Defendants further breached their obligations under the Collaboration Agreement
and the Letter Agreement to cause their Affiliates to comply with the provisions of the Collaboration Agreement. 52. Alternat ively, in the event a compound must be tested to be recognized under the
Collaboration Agreement as a Collaboration Compound, defendants breached the Collaboration Agreement if (as Bayer claims) they deferred testing of fluoro-sorafenib until after January 31, 2000. 53. As a proximate result of defendants' breach of the Collaboration Agreement and
the Letter Agreement, Onyx has sustained, continues to sustain, and will sustain damages, including, but not limited to lost sales, damage to goodwill, and the inability to profit from sales of fluoro-sorafenib. In addition, defendants were, are, and will be unjustly enriched through their appropriation for themselves of the entire value of fluoro-sorafenib.
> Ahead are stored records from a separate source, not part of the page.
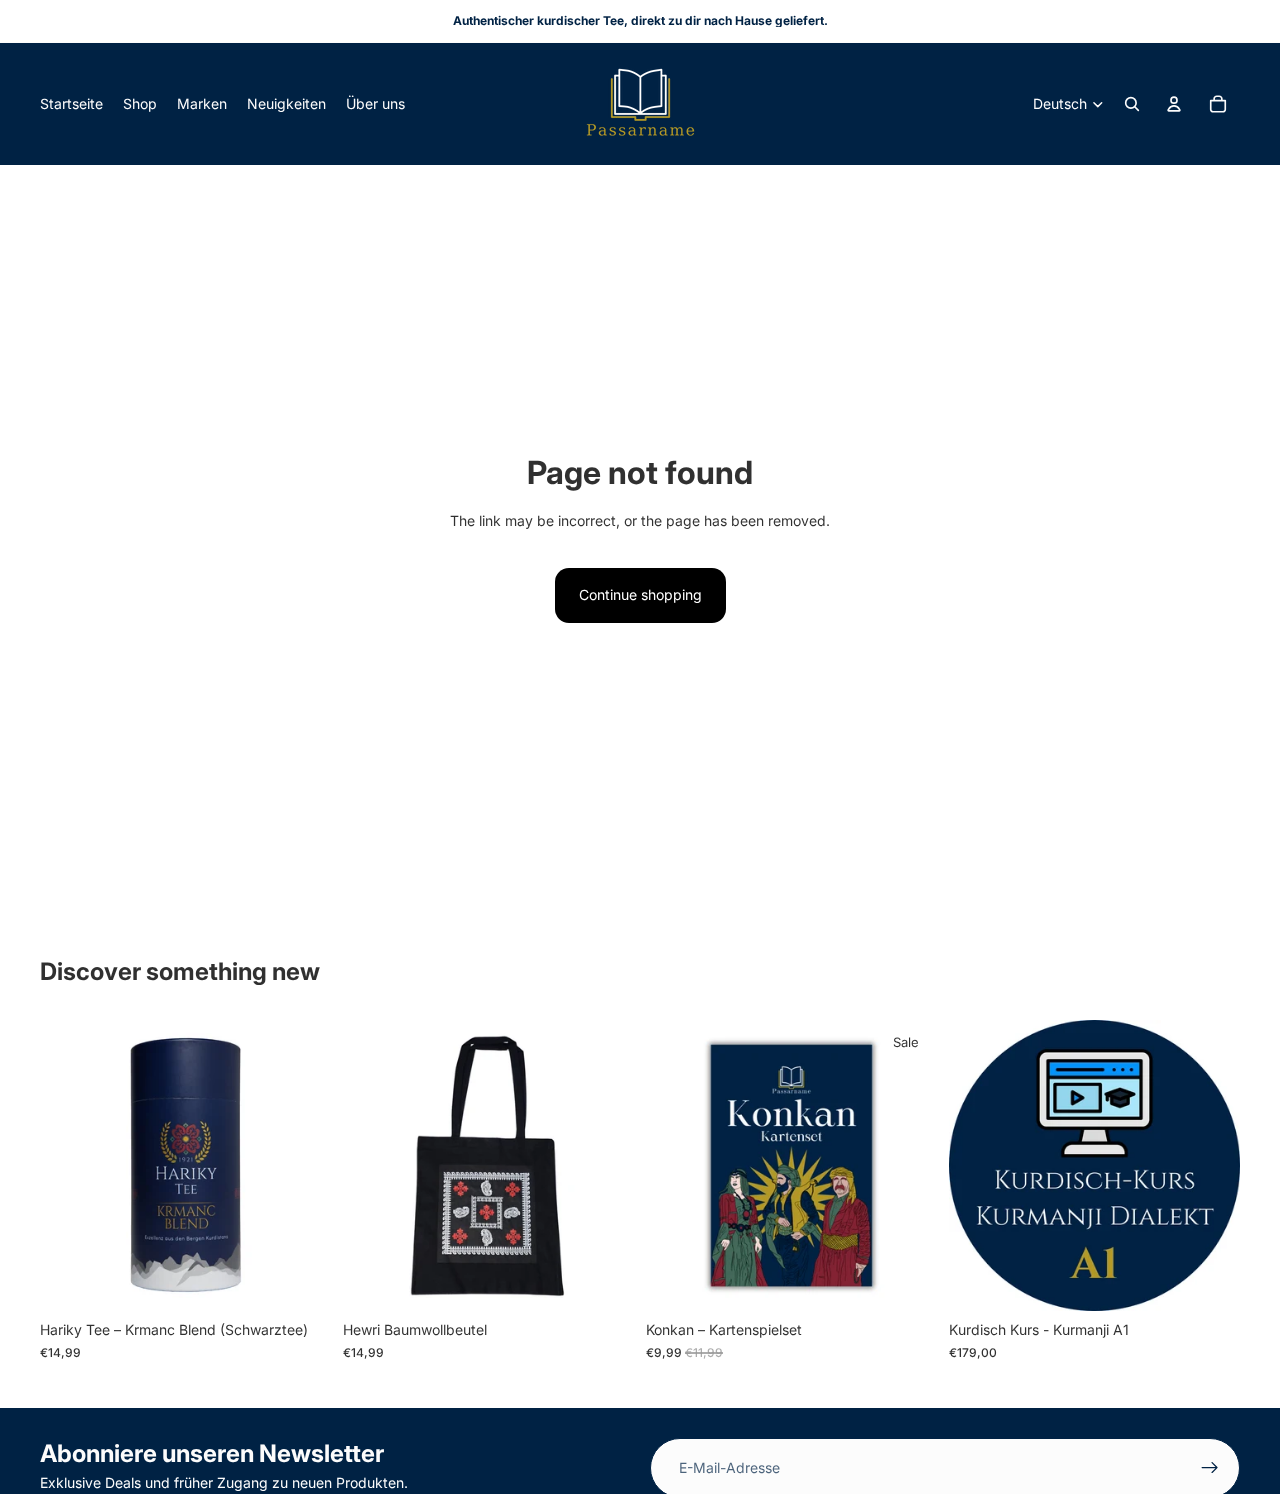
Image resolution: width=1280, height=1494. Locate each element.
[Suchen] (1132, 104)
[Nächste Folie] (301, 1166)
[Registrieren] (1210, 1468)
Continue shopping (640, 594)
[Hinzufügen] (300, 1281)
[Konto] (1174, 104)
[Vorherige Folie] (70, 1166)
SECOND CLAIM FOR RELIEF (BREACH OF IMPLIED COVENANT OF GOOD FAITH AND FAIR DEALING) 54. Onyx re-alleges and incorporates by reference paragraphs 1-47, inclusive, as
though fully set forth herein. 55. A covenant to deal fairly and act in good faith is implied in the Onyx/Bayer
Collaboration Agreement and later amendments. 56. Defendants breached these covenants by, among other things: (a) failing to disclose their research and development plans for fluorosorafenib; 14.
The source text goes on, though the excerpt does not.